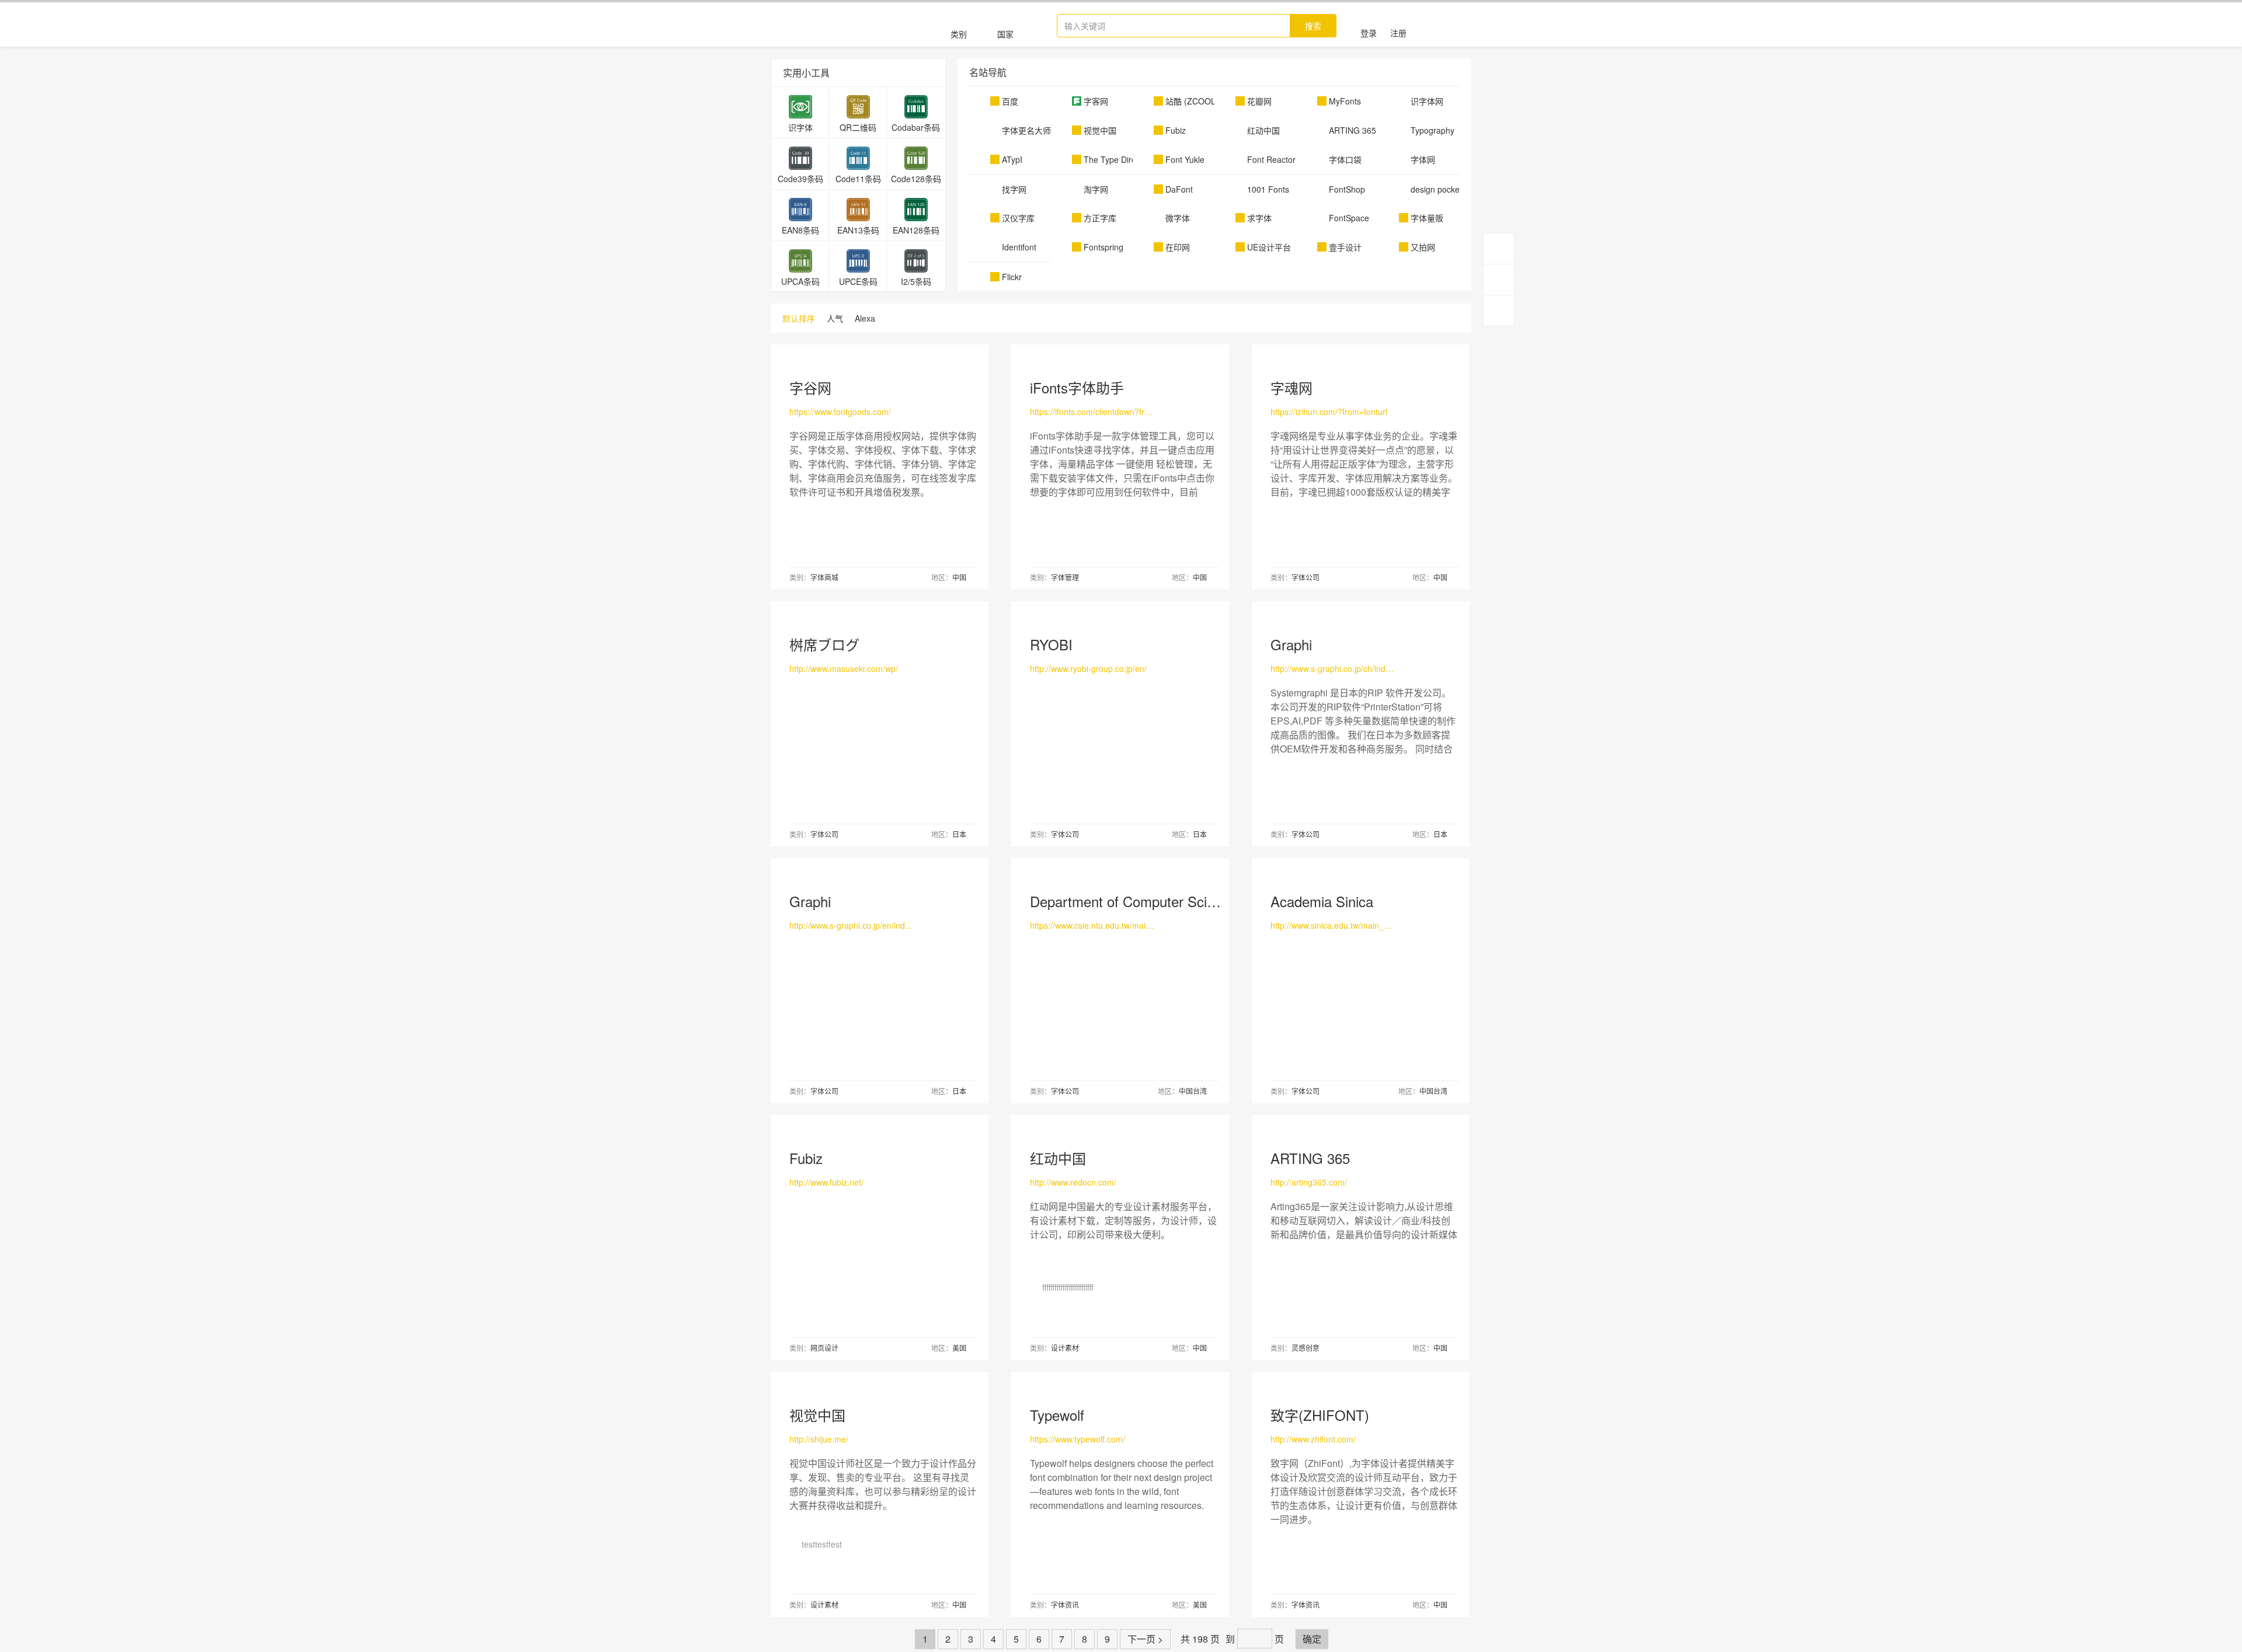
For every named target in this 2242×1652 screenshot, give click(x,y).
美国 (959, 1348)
* * *
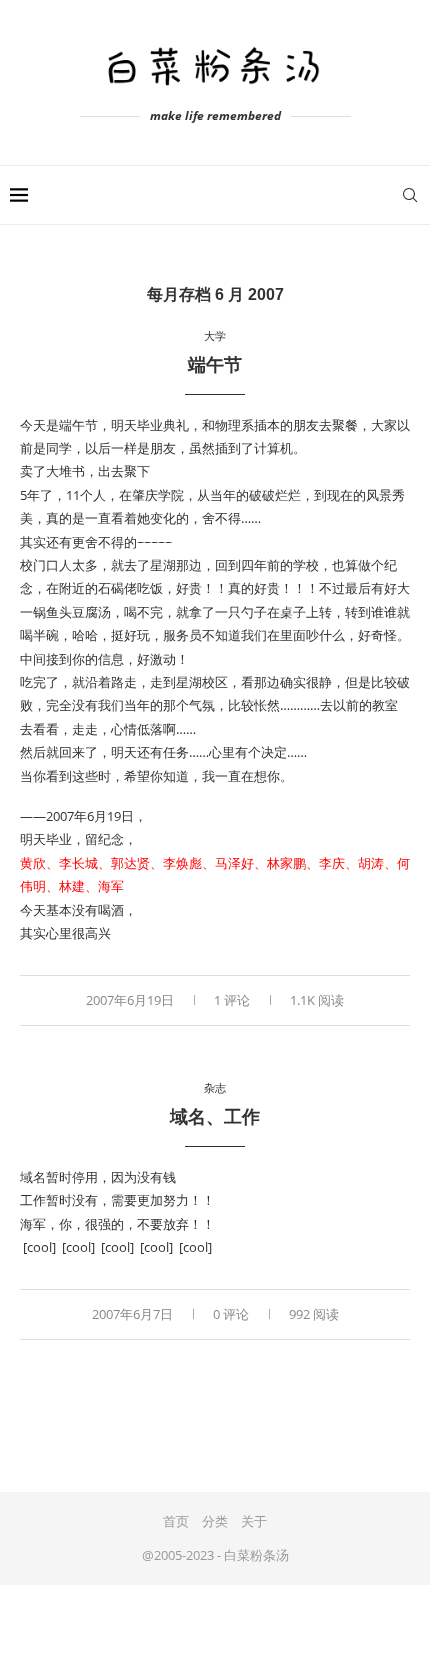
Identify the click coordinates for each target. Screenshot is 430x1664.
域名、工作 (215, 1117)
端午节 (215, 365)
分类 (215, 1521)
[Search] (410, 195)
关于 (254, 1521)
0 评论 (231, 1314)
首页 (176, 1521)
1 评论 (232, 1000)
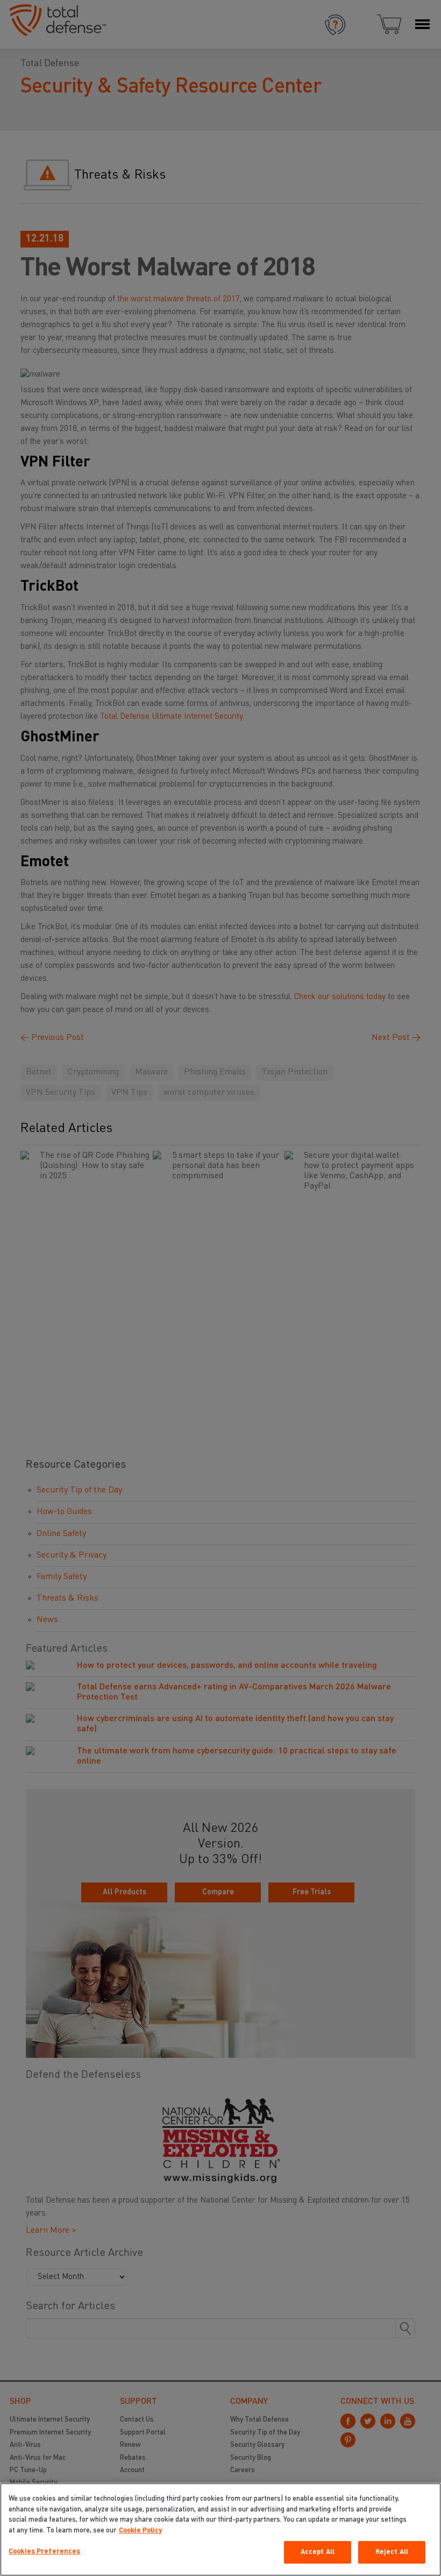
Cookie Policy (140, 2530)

_EXERCISE DIRECTIONS_
Once the line with "For every named" is found in the records above, print exactly that line and every line after it through the line with "美国 (959, 1348)".

_PROBLEM SOLUTION_
For every named target in this 2242×1652 screenshot, give click(x,y).
美国 (959, 1348)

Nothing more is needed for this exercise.